[Collected data entries]
----
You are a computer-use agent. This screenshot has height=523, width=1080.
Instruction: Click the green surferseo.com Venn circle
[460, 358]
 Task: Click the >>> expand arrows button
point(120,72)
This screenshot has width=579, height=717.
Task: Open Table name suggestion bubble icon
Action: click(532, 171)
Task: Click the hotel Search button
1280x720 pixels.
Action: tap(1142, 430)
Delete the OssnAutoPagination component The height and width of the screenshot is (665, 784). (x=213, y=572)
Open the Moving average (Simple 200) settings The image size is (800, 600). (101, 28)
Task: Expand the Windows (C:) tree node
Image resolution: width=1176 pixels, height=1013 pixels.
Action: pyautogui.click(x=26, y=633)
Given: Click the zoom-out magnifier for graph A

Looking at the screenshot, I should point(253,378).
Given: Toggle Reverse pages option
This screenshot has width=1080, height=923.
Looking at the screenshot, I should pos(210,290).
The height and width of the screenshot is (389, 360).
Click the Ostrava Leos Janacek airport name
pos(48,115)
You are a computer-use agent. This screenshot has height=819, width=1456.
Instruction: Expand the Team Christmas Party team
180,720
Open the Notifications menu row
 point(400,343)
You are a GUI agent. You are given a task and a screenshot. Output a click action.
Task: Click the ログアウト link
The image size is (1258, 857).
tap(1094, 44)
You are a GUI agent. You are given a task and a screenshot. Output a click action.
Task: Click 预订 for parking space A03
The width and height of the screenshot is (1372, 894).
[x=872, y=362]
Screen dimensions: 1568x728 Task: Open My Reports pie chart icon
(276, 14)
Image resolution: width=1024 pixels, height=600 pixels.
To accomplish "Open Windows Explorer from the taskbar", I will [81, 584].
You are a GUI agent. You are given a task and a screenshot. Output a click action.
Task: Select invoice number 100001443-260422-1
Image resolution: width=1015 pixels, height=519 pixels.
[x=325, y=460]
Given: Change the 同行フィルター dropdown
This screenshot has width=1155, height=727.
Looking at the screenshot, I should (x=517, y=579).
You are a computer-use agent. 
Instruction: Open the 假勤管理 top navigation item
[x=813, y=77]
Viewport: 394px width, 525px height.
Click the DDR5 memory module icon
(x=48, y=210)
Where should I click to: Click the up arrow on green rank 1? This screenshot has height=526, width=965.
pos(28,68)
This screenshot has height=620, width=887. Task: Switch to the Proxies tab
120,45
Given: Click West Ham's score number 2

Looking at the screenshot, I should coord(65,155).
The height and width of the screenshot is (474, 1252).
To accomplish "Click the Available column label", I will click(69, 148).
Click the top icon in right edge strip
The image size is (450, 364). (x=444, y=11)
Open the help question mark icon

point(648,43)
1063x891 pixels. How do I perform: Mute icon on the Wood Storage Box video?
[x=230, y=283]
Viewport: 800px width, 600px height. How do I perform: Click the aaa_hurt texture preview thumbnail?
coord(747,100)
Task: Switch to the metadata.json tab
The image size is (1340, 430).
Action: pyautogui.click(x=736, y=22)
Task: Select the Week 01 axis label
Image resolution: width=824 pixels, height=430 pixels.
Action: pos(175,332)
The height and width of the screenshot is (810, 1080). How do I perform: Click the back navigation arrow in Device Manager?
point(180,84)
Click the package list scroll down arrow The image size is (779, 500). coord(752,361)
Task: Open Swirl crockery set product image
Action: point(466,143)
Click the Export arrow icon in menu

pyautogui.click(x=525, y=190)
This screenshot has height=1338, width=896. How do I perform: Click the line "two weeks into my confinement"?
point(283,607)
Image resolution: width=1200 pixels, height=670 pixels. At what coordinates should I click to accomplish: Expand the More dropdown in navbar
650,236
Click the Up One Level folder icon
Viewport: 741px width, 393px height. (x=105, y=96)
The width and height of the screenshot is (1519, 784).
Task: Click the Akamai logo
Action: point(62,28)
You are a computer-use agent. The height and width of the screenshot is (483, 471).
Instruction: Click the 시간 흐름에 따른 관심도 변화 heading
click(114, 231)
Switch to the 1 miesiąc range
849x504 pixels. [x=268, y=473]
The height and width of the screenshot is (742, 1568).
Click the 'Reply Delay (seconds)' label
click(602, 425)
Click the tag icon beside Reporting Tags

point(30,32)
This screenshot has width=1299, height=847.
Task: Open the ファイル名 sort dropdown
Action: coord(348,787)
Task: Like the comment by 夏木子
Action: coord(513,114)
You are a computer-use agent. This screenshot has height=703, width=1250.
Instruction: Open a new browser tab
----
# WHAT IS BEING ASKED:
In the records above, find each line with the word "agent" and copy it.

# WRITTEN RESPONSE:
You are a computer-use agent. This screenshot has height=523, width=1080.
You are a computer-use agent. This screenshot has height=819, width=1456.
You are a GUI agent. You are given a task and a screenshot. Output a click action.
You are a GUI agent. You are given a task and a screenshot. Output a click action.
You are a GUI agent. You are given a task and a screenshot. Output a click action.
You are a computer-use agent. 
You are a computer-use agent. The height and width of the screenshot is (483, 471).
You are a computer-use agent. This screenshot has height=703, width=1250.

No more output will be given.